San Diego and Vista – The American Civil Liberties Union of San Diego & Imperial Counties, California Rural Legal Assistance, Inc., Holsenback APC, and the City of Vista today jointly announce their agreement to halt a lawsuit challenging the city’s ordinance (No. 2006-9) which requires employers of day laborers to register in advance, display a registration certificate, and provide a term sheet whenever they hire a day laborer.

The announcement of a settlement ends the litigation that was launched before the ordinance went into effect in July 2006.

The settlement preserves the effectiveness of the City’s ordinance and its associated administrative policy to protect day laborers without change. Under the terms of the settlement, unregistered first-time employers of day laborers will be allowed to apply for registration certificates in the field rather than being cited. Currently, an unregistered employer who attempts to hire a day laborer is often cited immediately by a City code enforcement officer. The settlement provides that first-time employers will now be able to register preliminarily with the code enforcement officer and proceed with hiring. The employer may then obtain a registration certificate from the City by mail or in person. The agreement thus protects the interests of the employers, the day laborers and the City.

“The ACLU is pleased to work with the City of Vista to resolve this case in a pragmatic way that addresses everyone’s interests. We hope this agreement will protect both employers and workers who fill an important role in the local economy.” said David Blair-Loy, Legal Director of the ACLU.

“The City of Vista is extremely pleased to put this litigation behind us,” said Darold Pieper, the City Attorney of Vista. “The City has embarked on many new and important civic projects as a result of the passage of Proposition L, and we are in the process of implementing our new status as a charter city. This settlement will permit us to focus our full energies on the building for the future instead of litigation,” Pieper said.

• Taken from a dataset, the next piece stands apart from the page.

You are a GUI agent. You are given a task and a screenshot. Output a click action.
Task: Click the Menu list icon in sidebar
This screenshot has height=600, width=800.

Dorothy Johnson, the directing attorney of the CRLA Oceanside office said: “When the City of Vista adopted this ordinance, it was with the stated purpose of protecting day laborers. For example, requiring registration and term sheets can help day laborers recover unpaid wages from employers who break the law. This settlement is consistent with that stated purpose by allowing employers to register on site and not face an immediate fine.”

The City of Vista also agreed not to automatically release the names, addresses, or telephone numbers of registered day laborer employers. The original ordinance provided that such information would be released upon request, but the settlement allows the plaintiffs time to seek a court order preventing the release of names following notice from the City. Recognizing that a balance must be struck between disclosure of public records and personal privacy rights, the City believes that state law likely requires disclosure of the registration certificates. However, the City is glad to have the issue decided by a court at plaintiffs’ request.

Both sides in the dispute acknowledged the professionalism with which the case was conducted and their satisfaction with the terms of the settlement. “The professionalism of all counsel on this case made this agreement possible,” said attorney J. Daniel Holsenback, ACLU cooperating counsel.

It was agreed that neither side would be considered the prevailing party in the litigation, so neither side will receive attorneys’ fees or costs from the other.